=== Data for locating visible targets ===
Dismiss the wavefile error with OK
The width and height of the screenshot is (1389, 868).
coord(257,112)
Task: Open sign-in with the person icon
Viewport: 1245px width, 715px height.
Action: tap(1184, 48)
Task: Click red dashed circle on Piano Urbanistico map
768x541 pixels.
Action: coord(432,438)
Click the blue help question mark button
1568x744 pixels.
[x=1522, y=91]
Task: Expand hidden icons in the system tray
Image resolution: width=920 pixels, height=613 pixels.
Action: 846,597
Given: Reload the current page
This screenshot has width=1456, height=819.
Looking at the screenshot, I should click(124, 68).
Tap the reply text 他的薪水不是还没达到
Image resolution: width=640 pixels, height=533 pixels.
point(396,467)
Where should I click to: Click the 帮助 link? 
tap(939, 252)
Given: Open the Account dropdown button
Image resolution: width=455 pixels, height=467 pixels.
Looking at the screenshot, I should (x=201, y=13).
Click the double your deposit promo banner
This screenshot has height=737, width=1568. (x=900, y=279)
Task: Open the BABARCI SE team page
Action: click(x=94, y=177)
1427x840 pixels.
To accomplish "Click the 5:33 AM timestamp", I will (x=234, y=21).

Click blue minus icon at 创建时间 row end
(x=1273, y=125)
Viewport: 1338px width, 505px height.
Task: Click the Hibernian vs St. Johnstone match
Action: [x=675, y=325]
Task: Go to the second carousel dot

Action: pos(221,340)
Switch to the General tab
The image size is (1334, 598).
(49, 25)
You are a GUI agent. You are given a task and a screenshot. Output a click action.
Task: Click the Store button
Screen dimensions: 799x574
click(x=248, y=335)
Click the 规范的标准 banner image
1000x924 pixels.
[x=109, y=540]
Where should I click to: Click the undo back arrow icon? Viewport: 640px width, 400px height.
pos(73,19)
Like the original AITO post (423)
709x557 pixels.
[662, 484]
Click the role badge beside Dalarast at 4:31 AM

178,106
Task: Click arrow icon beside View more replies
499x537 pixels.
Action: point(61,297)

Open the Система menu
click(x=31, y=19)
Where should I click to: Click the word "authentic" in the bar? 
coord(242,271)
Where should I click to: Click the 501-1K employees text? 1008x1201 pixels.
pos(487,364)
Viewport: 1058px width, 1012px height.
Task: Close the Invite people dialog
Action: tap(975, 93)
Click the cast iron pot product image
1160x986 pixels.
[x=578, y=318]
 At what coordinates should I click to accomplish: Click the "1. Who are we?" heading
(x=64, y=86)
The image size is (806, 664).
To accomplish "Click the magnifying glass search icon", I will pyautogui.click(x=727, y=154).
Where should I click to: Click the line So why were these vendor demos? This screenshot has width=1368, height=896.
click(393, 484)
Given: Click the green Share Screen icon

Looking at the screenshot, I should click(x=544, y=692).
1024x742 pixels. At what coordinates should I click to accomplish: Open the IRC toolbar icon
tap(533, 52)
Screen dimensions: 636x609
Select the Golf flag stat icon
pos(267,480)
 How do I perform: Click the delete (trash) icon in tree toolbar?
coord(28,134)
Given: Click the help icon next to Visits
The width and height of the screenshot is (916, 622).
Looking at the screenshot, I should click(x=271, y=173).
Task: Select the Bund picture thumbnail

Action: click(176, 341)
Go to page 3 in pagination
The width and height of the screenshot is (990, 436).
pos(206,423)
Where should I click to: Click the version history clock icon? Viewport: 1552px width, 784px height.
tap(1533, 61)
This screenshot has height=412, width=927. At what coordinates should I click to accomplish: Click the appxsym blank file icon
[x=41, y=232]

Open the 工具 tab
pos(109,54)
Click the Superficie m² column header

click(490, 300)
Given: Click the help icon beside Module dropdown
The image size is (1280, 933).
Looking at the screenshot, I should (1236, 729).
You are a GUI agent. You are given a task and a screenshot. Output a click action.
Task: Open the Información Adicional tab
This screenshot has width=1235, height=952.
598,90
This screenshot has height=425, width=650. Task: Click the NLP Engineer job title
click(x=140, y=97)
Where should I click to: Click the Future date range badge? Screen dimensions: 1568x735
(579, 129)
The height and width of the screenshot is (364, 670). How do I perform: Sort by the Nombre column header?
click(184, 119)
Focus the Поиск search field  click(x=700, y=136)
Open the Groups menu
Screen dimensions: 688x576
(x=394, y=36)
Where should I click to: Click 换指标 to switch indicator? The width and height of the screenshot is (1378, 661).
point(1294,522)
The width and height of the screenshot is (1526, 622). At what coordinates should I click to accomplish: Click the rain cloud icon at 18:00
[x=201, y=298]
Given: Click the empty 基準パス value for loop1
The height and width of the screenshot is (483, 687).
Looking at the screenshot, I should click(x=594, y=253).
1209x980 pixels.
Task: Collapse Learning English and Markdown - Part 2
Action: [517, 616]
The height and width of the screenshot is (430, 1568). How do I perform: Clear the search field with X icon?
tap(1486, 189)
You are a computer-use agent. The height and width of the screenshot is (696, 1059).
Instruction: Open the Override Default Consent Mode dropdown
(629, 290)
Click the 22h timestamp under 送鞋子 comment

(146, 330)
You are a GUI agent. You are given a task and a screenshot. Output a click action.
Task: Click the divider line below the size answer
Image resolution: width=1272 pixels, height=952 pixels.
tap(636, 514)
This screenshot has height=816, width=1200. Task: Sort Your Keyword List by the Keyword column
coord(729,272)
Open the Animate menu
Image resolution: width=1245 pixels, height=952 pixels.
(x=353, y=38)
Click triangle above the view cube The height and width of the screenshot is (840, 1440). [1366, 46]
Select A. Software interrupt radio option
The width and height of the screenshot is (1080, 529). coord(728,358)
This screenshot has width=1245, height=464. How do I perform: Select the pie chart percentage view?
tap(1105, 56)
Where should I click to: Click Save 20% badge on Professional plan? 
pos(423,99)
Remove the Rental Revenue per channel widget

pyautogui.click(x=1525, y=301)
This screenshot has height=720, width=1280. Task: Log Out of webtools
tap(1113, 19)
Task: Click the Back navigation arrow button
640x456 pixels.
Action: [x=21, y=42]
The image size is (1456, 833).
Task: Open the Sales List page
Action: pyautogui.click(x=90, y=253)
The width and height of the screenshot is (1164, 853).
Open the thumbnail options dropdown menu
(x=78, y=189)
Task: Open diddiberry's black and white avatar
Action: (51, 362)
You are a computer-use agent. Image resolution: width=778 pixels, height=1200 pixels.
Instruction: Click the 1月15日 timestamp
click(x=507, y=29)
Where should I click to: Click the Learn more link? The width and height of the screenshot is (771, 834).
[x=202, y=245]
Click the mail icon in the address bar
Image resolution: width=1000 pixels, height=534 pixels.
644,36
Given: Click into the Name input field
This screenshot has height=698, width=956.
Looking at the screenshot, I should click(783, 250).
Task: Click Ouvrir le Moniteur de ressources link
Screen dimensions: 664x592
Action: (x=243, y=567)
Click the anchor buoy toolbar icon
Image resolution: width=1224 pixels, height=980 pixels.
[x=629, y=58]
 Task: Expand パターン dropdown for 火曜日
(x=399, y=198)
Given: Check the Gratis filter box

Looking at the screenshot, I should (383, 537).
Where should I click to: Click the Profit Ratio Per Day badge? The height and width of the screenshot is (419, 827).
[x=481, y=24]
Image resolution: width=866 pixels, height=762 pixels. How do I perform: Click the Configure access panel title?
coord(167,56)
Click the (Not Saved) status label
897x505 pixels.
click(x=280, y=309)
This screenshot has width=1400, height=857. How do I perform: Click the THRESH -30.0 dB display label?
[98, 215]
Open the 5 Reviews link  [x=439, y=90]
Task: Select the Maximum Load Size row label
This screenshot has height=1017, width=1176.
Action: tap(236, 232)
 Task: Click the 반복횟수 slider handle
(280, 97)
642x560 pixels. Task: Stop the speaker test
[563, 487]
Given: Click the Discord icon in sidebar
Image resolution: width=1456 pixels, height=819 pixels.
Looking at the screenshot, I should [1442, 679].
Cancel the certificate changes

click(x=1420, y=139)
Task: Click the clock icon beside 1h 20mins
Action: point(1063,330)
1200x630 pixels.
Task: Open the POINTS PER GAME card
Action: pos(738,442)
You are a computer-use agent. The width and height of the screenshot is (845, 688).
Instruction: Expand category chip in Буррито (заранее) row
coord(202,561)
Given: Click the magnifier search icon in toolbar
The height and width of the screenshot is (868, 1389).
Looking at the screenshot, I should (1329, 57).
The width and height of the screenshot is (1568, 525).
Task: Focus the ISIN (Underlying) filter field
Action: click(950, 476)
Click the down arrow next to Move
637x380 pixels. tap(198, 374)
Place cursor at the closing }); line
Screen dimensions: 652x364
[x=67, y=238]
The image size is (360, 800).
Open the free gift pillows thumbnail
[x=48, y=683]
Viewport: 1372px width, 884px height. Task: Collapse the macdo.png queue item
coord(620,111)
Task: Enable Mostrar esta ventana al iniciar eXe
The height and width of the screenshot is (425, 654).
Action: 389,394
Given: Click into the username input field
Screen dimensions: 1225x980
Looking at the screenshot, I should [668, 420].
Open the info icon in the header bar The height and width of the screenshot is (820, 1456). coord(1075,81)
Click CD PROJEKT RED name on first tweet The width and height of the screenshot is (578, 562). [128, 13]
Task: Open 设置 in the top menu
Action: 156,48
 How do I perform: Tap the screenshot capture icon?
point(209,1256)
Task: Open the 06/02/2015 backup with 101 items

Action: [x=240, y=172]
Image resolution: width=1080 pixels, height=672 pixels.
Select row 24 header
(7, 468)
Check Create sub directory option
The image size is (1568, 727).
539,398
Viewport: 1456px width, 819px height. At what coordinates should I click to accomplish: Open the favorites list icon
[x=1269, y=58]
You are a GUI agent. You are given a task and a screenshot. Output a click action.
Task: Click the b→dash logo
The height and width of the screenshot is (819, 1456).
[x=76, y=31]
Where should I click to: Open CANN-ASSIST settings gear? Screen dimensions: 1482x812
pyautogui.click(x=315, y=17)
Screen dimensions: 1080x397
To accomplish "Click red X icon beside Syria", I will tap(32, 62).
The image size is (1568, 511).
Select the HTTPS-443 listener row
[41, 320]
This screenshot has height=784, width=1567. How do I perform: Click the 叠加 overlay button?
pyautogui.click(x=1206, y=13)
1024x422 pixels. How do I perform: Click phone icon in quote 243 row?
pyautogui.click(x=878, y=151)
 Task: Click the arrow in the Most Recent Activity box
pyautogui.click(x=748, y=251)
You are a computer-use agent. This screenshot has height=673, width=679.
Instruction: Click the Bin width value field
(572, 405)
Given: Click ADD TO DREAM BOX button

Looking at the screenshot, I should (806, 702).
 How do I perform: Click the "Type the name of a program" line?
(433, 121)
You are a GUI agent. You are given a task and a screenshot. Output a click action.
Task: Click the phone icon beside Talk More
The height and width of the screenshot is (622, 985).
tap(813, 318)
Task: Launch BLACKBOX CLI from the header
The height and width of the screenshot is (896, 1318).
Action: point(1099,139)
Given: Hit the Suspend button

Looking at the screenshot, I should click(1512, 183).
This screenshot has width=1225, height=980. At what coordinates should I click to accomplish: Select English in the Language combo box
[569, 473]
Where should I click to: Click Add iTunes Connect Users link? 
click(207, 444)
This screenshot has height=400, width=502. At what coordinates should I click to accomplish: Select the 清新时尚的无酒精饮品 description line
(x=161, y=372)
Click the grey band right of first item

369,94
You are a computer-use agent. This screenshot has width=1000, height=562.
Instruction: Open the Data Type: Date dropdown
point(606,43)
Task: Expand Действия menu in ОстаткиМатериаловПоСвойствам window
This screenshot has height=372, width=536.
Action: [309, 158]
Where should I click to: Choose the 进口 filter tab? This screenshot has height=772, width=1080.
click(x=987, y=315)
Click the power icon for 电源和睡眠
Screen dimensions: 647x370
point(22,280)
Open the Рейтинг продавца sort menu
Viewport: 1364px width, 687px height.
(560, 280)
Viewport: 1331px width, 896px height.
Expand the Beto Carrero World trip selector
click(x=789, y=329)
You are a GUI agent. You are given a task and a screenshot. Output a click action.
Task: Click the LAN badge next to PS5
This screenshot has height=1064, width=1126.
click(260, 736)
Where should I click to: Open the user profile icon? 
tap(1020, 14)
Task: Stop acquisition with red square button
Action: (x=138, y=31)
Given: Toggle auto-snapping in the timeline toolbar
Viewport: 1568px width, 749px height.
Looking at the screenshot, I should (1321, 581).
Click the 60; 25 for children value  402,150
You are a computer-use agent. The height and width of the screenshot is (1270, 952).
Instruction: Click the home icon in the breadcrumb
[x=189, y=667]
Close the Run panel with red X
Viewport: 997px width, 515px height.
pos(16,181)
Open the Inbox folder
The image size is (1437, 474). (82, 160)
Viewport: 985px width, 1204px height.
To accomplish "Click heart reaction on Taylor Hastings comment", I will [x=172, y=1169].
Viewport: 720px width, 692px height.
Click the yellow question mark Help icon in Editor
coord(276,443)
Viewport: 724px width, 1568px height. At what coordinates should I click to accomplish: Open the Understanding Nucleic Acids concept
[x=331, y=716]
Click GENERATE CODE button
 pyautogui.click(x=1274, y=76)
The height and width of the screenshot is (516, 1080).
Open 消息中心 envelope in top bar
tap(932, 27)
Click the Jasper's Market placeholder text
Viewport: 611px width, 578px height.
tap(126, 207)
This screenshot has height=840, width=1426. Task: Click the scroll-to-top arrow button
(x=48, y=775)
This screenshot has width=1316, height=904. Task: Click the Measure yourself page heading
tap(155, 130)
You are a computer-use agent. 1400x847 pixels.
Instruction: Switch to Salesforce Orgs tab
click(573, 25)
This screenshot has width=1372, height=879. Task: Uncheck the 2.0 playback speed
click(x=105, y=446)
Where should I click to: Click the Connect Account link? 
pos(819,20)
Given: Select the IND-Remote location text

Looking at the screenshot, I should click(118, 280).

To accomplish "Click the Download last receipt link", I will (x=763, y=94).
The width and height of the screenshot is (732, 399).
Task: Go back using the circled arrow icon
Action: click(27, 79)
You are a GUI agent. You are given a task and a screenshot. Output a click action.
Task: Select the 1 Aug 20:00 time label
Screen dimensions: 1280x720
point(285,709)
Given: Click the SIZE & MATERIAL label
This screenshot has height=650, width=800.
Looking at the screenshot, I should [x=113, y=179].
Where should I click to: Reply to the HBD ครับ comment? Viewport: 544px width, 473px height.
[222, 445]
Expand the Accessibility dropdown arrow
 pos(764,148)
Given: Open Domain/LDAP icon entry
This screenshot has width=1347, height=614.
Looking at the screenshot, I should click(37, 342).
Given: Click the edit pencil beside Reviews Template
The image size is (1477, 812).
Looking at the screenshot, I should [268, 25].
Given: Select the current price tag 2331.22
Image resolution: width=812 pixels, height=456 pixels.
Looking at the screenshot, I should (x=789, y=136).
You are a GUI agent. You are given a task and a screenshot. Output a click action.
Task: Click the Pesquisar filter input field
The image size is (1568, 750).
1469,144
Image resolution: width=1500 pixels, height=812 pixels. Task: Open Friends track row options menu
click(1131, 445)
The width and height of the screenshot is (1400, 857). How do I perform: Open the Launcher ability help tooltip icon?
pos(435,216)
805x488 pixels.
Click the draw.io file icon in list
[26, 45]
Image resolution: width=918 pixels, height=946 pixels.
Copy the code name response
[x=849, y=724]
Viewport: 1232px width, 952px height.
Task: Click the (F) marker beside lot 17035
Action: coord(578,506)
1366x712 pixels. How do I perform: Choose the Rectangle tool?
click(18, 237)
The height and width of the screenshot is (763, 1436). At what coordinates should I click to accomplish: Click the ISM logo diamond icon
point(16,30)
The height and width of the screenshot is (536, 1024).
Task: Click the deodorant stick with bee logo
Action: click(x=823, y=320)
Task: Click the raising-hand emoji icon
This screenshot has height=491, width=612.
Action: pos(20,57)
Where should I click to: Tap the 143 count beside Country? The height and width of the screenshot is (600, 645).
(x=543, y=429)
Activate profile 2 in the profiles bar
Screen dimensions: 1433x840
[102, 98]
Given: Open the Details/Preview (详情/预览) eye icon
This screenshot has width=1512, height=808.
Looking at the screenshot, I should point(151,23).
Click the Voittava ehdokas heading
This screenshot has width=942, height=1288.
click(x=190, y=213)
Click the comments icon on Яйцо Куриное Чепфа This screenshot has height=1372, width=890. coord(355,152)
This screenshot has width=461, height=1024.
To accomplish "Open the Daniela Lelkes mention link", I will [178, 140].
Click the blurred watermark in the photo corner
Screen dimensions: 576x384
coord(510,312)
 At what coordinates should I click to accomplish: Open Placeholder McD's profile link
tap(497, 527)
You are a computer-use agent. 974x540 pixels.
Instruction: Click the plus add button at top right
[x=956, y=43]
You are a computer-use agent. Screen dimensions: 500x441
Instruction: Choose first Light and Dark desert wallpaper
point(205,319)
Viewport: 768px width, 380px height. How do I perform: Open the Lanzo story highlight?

=== TASK OBJECTIVE ===
Find every line of the items above that contains the word "English", and copy each of those lines.

=== FINAL RESULT ===
Task: Collapse Learning English and Markdown - Part 2
This screenshot has width=1225, height=980. At what coordinates should I click to accomplish: Select English in the Language combo box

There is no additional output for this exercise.